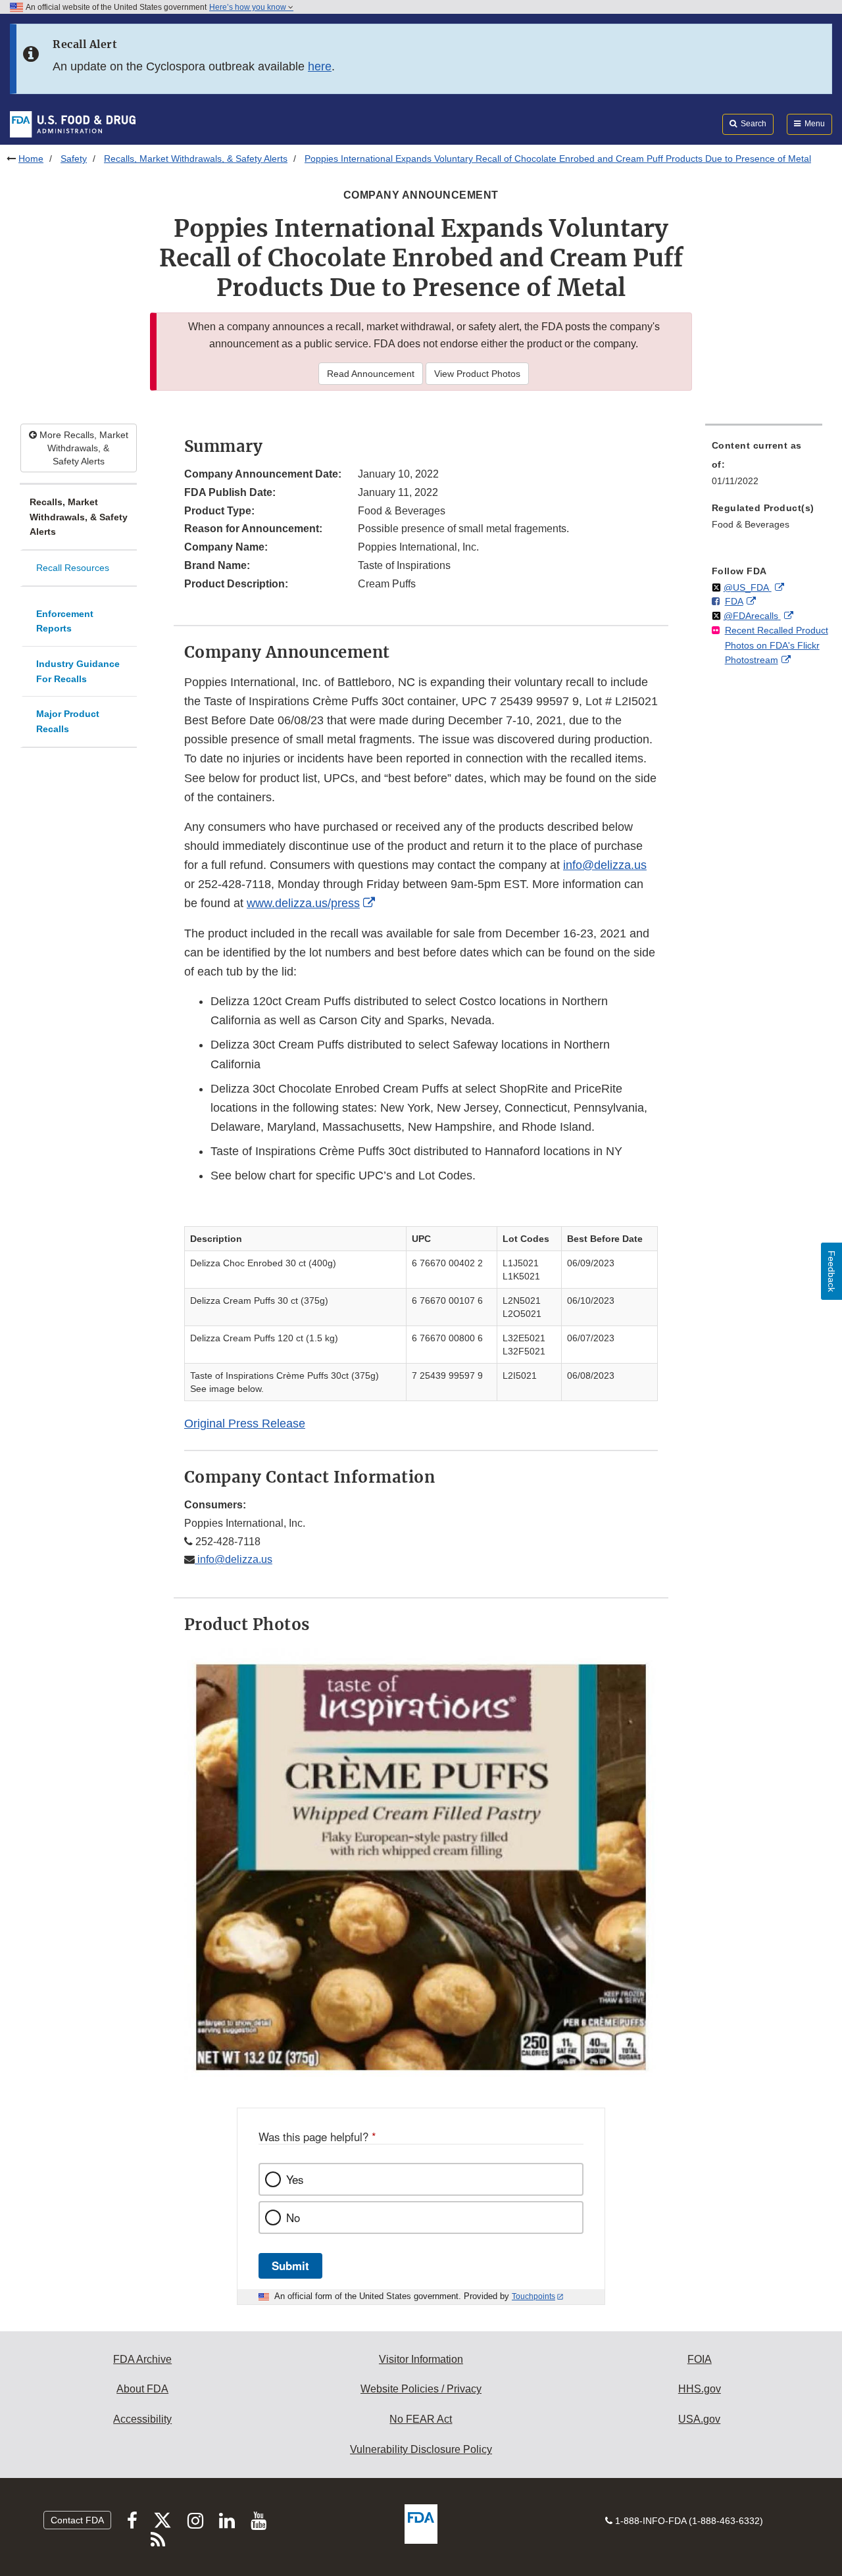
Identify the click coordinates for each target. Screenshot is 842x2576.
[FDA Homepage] (73, 123)
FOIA (699, 2359)
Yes (294, 2179)
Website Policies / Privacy (421, 2388)
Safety (74, 158)
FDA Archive (142, 2359)
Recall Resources (72, 567)
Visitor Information (421, 2359)
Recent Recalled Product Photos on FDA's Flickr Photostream (776, 645)
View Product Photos (477, 373)
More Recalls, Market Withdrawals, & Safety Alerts (82, 448)
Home (30, 158)
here (320, 66)
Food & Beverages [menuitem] (750, 524)
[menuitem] (763, 467)
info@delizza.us (605, 865)
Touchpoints (533, 2296)
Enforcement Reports (64, 621)
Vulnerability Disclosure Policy (421, 2449)
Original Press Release (244, 1423)
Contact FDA (77, 2520)
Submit (290, 2265)
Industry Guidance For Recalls (78, 671)
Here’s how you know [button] (248, 7)
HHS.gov (699, 2388)
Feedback (831, 1271)
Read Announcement (370, 373)
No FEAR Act (420, 2419)
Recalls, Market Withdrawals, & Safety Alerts (195, 158)
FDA (734, 601)
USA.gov (699, 2419)
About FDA (142, 2388)
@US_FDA (748, 587)
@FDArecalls (752, 615)
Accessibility (142, 2419)
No (293, 2217)
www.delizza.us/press (303, 903)
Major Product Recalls (67, 721)
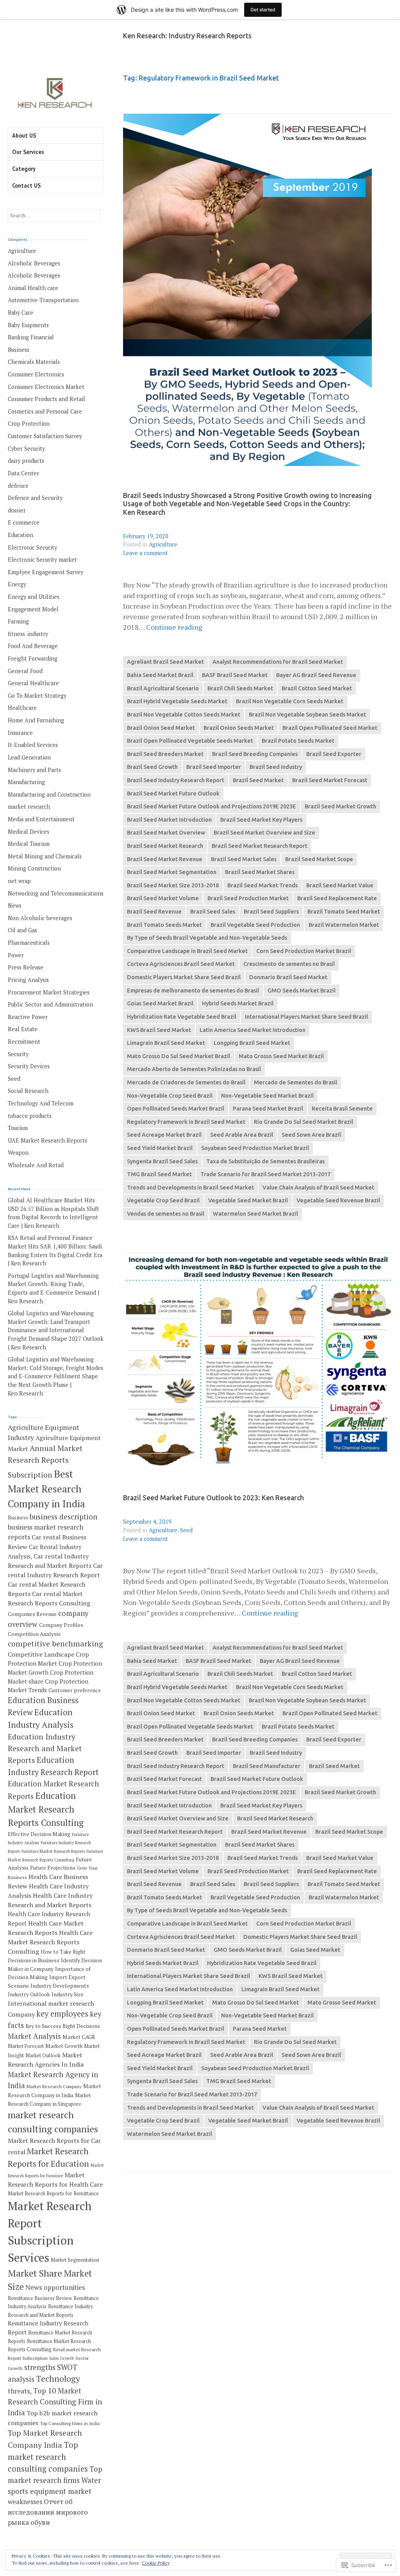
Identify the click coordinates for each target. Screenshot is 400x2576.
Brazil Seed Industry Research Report (175, 780)
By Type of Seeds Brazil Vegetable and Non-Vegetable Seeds (207, 938)
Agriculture (163, 544)
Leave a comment (145, 553)
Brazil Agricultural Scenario (163, 688)
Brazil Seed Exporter (333, 754)
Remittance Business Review (40, 2298)
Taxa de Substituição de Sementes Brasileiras (265, 1161)
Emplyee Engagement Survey (45, 572)
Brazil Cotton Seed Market (317, 688)
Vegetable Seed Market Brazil (248, 1200)
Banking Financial (31, 337)
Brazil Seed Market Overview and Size (264, 832)
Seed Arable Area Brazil (241, 1135)
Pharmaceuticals (29, 942)
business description (63, 1516)
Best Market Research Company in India (46, 1488)
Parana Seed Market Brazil (268, 1108)
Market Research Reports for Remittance (53, 2193)
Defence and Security (35, 498)
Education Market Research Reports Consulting (46, 1809)
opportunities (64, 2287)
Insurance (20, 732)
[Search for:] (54, 215)
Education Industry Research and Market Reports (45, 1748)
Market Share (35, 2273)
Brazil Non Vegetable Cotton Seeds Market (183, 714)
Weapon (18, 1152)
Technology (58, 2378)
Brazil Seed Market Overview (166, 832)
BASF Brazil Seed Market (235, 675)
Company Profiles (61, 1624)
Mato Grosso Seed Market (341, 2002)
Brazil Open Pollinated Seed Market (329, 728)
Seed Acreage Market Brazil (164, 1135)
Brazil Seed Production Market (248, 898)
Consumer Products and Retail (46, 399)
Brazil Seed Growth (152, 767)
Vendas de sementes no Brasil (165, 1214)
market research (29, 806)
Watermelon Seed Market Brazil (255, 1214)
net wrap (19, 881)
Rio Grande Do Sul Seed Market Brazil (303, 1122)
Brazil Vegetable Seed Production (255, 925)
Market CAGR (78, 2036)
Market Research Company (54, 2086)
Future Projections (52, 1867)
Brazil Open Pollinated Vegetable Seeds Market (190, 741)
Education (20, 535)
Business (18, 349)
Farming (18, 621)
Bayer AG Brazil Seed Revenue (316, 675)
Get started (262, 10)
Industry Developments (59, 1985)
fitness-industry (28, 634)
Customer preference (74, 1690)
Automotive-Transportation (43, 300)
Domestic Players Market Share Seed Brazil (184, 977)
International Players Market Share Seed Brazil (306, 1017)
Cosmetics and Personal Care (45, 411)
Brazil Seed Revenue (154, 911)
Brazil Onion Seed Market (161, 728)
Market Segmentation (75, 2260)
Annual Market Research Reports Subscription (45, 1461)
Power (16, 955)
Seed (186, 1530)
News (14, 905)
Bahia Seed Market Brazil (160, 675)
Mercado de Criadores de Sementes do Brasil (186, 1082)
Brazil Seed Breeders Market (165, 754)
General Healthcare (33, 683)
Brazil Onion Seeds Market (239, 728)
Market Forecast (26, 2046)
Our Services (28, 152)
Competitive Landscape (41, 1654)
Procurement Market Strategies (48, 992)
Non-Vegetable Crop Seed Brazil (169, 1096)
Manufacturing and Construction (49, 794)
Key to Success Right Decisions (62, 2026)
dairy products (26, 460)
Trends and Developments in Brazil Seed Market (190, 1187)
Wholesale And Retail (36, 1165)
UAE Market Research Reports (47, 1140)
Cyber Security (26, 448)
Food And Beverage (33, 646)
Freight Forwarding (32, 658)
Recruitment (24, 1041)
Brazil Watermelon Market (344, 925)
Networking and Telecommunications (56, 893)
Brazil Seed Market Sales (244, 859)
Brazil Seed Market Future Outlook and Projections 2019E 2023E (211, 806)
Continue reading (174, 627)
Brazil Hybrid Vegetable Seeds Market (177, 701)
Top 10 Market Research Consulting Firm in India (55, 2401)
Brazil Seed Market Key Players (261, 820)
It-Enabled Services (33, 745)
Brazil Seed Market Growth (340, 806)
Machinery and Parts (34, 770)
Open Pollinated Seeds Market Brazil (175, 1108)
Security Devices (29, 1066)
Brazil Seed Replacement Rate (337, 898)
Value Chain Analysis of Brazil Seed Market (318, 1187)
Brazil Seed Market (258, 780)
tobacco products (30, 1116)
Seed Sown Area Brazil (311, 1135)
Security (18, 1054)
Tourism (18, 1128)
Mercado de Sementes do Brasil (295, 1082)
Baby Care (20, 312)
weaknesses (25, 2501)
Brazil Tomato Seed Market (343, 911)
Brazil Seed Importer (213, 767)
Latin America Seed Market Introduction (252, 1030)
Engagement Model (33, 609)
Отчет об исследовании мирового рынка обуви (48, 2512)
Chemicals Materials (34, 361)
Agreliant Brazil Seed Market (165, 662)
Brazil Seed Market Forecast (329, 780)
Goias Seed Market (315, 1950)
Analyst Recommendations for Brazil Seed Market (277, 662)
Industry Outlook (29, 1994)
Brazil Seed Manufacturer (266, 1766)
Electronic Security (32, 547)
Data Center (23, 473)
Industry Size (68, 1994)
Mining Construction (34, 868)
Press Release (25, 967)
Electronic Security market (42, 559)
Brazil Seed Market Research (165, 846)
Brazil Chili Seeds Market (240, 688)
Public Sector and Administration (50, 1004)
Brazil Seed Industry (276, 767)
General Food (25, 671)
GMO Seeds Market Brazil (302, 990)
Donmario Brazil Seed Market (288, 977)
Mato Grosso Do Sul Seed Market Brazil (178, 1056)
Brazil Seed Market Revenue (164, 859)
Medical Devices (28, 831)
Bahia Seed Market (152, 1661)
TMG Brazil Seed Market (159, 1174)
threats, (20, 2390)
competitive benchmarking (55, 1644)
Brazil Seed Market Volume (163, 898)
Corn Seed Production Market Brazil (303, 951)
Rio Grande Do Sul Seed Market (295, 2042)
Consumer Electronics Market (46, 387)
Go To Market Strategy (37, 695)
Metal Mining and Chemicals (45, 856)
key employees (62, 2013)
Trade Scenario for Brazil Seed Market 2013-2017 (265, 1174)
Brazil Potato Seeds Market (298, 741)
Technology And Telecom (40, 1103)
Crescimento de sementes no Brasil (289, 964)
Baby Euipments (28, 325)
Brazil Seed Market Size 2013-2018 (173, 885)
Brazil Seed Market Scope (319, 859)
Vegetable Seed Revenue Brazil (338, 1200)
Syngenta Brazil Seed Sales (162, 1161)
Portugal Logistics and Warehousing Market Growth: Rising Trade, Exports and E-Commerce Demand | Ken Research (53, 1288)
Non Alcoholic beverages (40, 918)
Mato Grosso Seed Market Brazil (281, 1056)
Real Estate (23, 1029)
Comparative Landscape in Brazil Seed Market (187, 951)
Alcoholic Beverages (34, 263)
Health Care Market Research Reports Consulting (50, 1942)
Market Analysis (34, 2036)
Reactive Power (28, 1017)
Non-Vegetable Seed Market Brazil (267, 1096)
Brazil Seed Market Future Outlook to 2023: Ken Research (213, 1497)
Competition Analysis (34, 1633)
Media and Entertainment (41, 819)
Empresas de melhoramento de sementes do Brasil (193, 990)
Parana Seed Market (260, 2029)
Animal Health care (33, 288)
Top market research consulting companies (48, 2457)
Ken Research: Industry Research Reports (187, 35)
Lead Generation (29, 757)
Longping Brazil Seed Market (252, 1043)
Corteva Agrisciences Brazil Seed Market (181, 964)
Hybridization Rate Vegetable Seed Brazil (181, 1017)
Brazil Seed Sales (212, 911)
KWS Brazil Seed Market (159, 1030)
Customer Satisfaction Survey (45, 436)
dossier (17, 510)
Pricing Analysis (28, 979)
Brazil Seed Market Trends (262, 885)
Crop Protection (29, 423)
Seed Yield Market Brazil (160, 1148)
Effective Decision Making (39, 1834)
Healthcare (22, 707)
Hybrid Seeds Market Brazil (237, 1003)
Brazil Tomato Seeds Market (164, 925)
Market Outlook (43, 2055)
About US (24, 135)
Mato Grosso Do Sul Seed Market (255, 2002)
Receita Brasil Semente (342, 1108)
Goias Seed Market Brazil (160, 1003)
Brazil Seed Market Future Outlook (173, 793)
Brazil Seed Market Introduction (169, 820)
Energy (17, 584)
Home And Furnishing (36, 720)
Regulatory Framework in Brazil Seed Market (186, 1122)
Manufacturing (26, 782)
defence (18, 485)
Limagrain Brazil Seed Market (166, 1043)
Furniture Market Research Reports (53, 1851)
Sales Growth (61, 2358)
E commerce (23, 522)
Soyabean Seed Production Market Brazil (255, 1148)
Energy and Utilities (33, 596)
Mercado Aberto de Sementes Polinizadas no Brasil (194, 1069)
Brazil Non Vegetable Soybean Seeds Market (307, 714)
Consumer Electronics (36, 374)
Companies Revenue (32, 1614)
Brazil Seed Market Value (339, 885)
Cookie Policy (156, 2563)
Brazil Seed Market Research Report (259, 846)
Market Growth (63, 2045)
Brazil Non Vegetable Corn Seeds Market (289, 701)
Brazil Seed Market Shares (260, 872)
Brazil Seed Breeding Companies (255, 754)
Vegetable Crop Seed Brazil (163, 1200)
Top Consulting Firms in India (70, 2423)
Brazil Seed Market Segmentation (171, 872)
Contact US (26, 185)
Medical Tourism (29, 843)
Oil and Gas (22, 930)
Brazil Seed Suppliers (271, 911)
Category (24, 168)
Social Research (28, 1091)
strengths (39, 2367)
------------------------------
— PROMPT —
Go to the line above that contains "FDA Archive (142, 2359)" and reproduce everything exactly from there through the line that contains "Agriculture (163, 544)", leaving out the pictures.

— RESULT FOR THIS TASK —
FDA Archive (142, 2359)
Recall Resources (72, 567)
Visitor Information (421, 2359)
Recent Recalled Product Photos on FDA's Flickr Photostream (776, 645)
View Product Photos (477, 373)
More Recalls, Market Withdrawals, & Safety Alerts (82, 448)
Home (30, 158)
here (320, 66)
Food & Beverages [menuitem] (750, 524)
[menuitem] (763, 467)
info@delizza.us (605, 865)
Touchpoints (533, 2296)
Enforcement Reports (64, 621)
Vulnerability Disclosure Policy (421, 2449)
Original Press Release (244, 1423)
Contact FDA (77, 2520)
Submit (290, 2265)
Industry Guidance For Recalls (78, 671)
Here’s how you know [button] (248, 7)
HHS.gov (699, 2388)
Feedback (831, 1271)
Read Announcement (370, 373)
No FEAR Act (420, 2419)
Recalls, Market Withdrawals, & Safety Alerts (195, 158)
FDA (734, 601)
USA.gov (699, 2419)
About FDA (142, 2388)
@US_FDA (748, 587)
@FDArecalls (752, 615)
Accessibility (142, 2419)
No (293, 2217)
www.delizza.us/press (303, 903)
Major Product Recalls (67, 721)
Identify the click coordinates for each target. Screenshot is 400x2576.
Brazil Seed Industry Research Report (175, 780)
By Type of Seeds Brazil Vegetable and Non-Vegetable Seeds (207, 938)
Agriculture (163, 544)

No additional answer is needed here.